- PROBLEM
Could you report every line of the listing below that holds the word "pixels"?

- INPUT FOR THIS TASK
============================================================

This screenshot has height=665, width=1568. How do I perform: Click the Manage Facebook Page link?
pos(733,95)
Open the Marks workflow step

============================================================

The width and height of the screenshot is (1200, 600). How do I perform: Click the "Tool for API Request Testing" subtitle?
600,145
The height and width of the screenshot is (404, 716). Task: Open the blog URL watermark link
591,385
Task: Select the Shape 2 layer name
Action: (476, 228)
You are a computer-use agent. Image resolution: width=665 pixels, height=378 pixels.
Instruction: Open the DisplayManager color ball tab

============================================================

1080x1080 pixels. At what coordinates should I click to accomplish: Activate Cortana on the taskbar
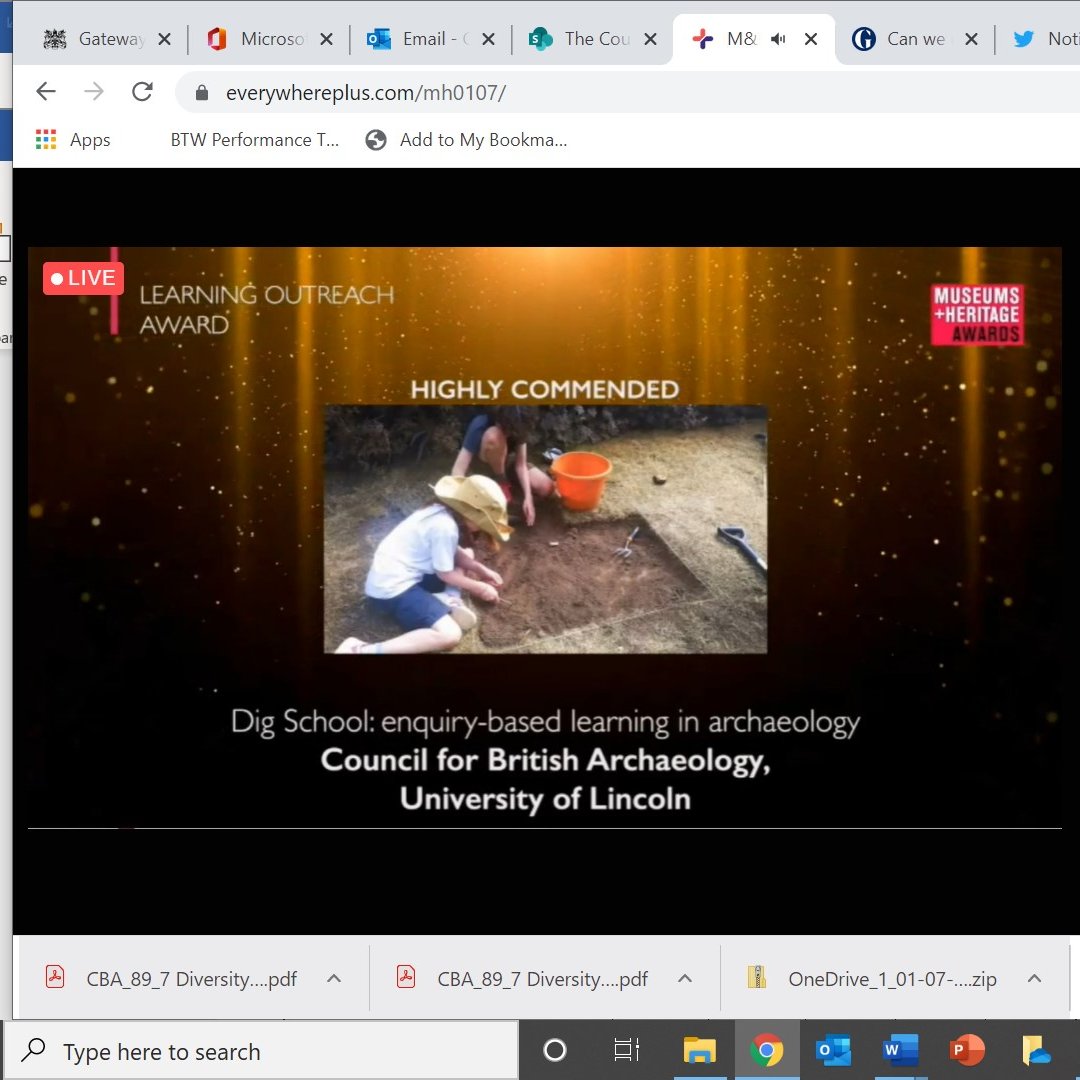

============================================================

- FINISHED EXERCISE
You are a computer-use agent. Image resolution: width=665 pixels, height=378 pixels.
1080x1080 pixels. At what coordinates should I click to accomplish: Activate Cortana on the taskbar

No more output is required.